Can you rewrite the evaluation-function notes starting with "j_eval_day(0, 2, 3600)" and going on through "init_day, finish_day, granularity)", changing "granularity" to "step_size" everywhere it occurs?

* _PAGE EXCERPT_:
>> Start
After that you can call the function to start the computation.

# j_eval_day(event_type, day, granularity)
j_eval_day(0, 2, 3600)
  • event_type : the type of event, e.g. 0 correspond to SUBMIT
  • day : day you wish to evaluate, e.g. 2 correspond to the 2nd of May from 0:00 until 23:59
  • granularity : interval at which you want to perfom the evaluation (expressed in seconds!), e.g. 3600 will evaluate the model at intervals of 1 hour
# j_eval_days(event_type, init_day, finish_day, granularity)
j_eval_days(0, 2, 5, 3600)
  • event_type : the type of event, e.g. 0 correspond to SUBMIT
  • init_day : day you wish to start the evaluation, e.g. 2 correspond to the 2nd of May 0:00
  • finish_day : day you wish to end the evaluation, e.g. 5 correspond to the 5th of May 23:59
  • granularity : interval at which you want to perfom the evaluation (expressed in seconds!), e.g. 3600 will evaluate the model at intervals of 1 hour

If you wish you could also select periods of time which are not day or days

# j_eval_time_window(event_type, init_time, finish_time, granularity)
>> End
* _GIVEN DATA_:
>> Start
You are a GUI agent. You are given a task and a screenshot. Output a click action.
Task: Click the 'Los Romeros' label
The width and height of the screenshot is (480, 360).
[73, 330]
>> End
* _COMPLETED TASK_:
j_eval_day(0, 2, 3600)
  • event_type : the type of event, e.g. 0 correspond to SUBMIT
  • day : day you wish to evaluate, e.g. 2 correspond to the 2nd of May from 0:00 until 23:59
  • step_size : interval at which you want to perfom the evaluation (expressed in seconds!), e.g. 3600 will evaluate the model at intervals of 1 hour
# j_eval_days(event_type, init_day, finish_day, step_size)